M come MODIFICARE le opinioni: questo vale in particolare per gli interventi che sono complessi e richiedono un cambiamento dello stile di vita. E’ importante chiedere al malato quanto si senta in grado di seguire il consiglio dato e quali sono secondo lui gli ostacoli e le difficoltà. Solo discutendo di questi aspetti si può tentare di modificare la sua opinione rispetto alla sua personale capacità o incapacità di fare quanto suggerito.
P come PERMETTERE che il malato parli, anzi più che parlare bisognerebbe che malato e medico comunicassero: le ricerche indicano che almeno il 50% dei malati lascia l’ambulatorio del medico non avendo chiaro quello che gli è stato detto, che almeno il 50% degli aspetti psico-sociali della malattia non viene nemmeno sfiorato nel colloquio, e che il medico interrompe il malato in media ogni 18 secondi quando egli descrive i suoi problemi.
L come LASCIARE i preconcetti: molte ricerche hanno tentato di mettere in relazione l’aderenza alla terapia con il sesso, la razza, il livello di scolarità, l’intelligenza, il tipo di lavoro svolto, la situazione economica, il fatto di essere sposati o no, il retroterra etnico o culturale.

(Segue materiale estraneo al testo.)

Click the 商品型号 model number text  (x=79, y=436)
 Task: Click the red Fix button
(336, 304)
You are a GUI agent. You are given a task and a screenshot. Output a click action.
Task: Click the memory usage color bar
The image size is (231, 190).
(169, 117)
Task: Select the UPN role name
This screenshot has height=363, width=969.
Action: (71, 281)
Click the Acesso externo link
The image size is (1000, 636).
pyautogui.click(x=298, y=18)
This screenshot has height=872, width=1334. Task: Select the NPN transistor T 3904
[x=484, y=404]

Alcuni studi hanno trovato una modesta relazione fra il sesso e il livello di scolarizzazione: sembrerebbero essere le donne più colte quelle che seguono più fedelmente la terapia. Ma il dato è stato poi smentito da successive inchieste e il messaggio di questa ricerca è di non lasciarsi fuorviare dai preconcetti e considerare l’aderenza alla terapia di ogni malato non influenzata dai fattori sopra citati. In pratica non c’è il malato ricco, povero, bianco, nero, sposato o single ma una aderenza alla terapia presumibilmente diversa in ciascuno di loro: c’è “il malato” che deve aderire alla terapia suggerita dal medico e il medico ha il compito di aiutarlo in questo.

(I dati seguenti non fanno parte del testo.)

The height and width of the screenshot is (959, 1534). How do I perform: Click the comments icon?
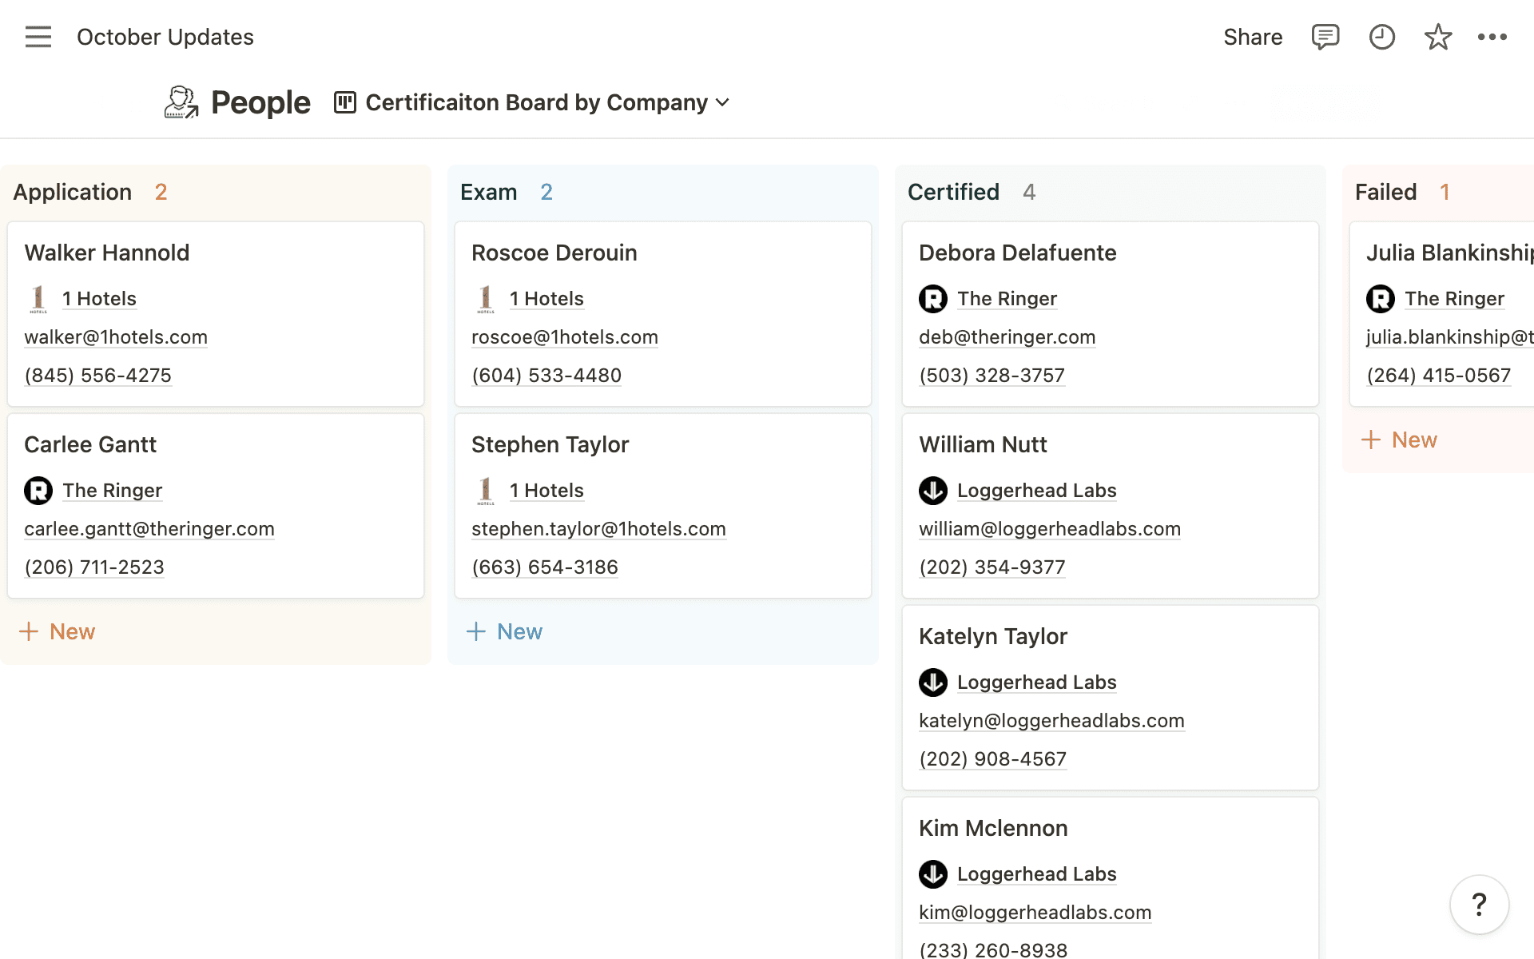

E come ESAMINARE l’aderenza, adottando semplici metodi per valutarla. In generale, i medici sottostimano il problema dell’aderenza alla terapia e, non essendo in grado di riconoscere il paziente poco “aderente”, diventa impossibile modificare i suoi errori.
Una modalità utile può essere che il malato compili personalmente delle registrazioni quotidiane di ciò che ha fatto e dei farmaci che ha assunto e questo venga poi esaminato insieme al medico. Esiste la possibilità in molti casi di misurare il livello del farmaco assunto nel sangue e nelle urine . E soprattutto è utile un programma di visite programmate con regolarità, esse rappresentano per il malato l’appuntamento per confrontare ogni volta quanto viene suggerito con quanto ha realmente fatto .
Ashish Atreja, Naresh Bellam, Susan R.Levy. “Strategies to enhance patient adherence: making it simple”. Medscape General Medicine 2005;7:1.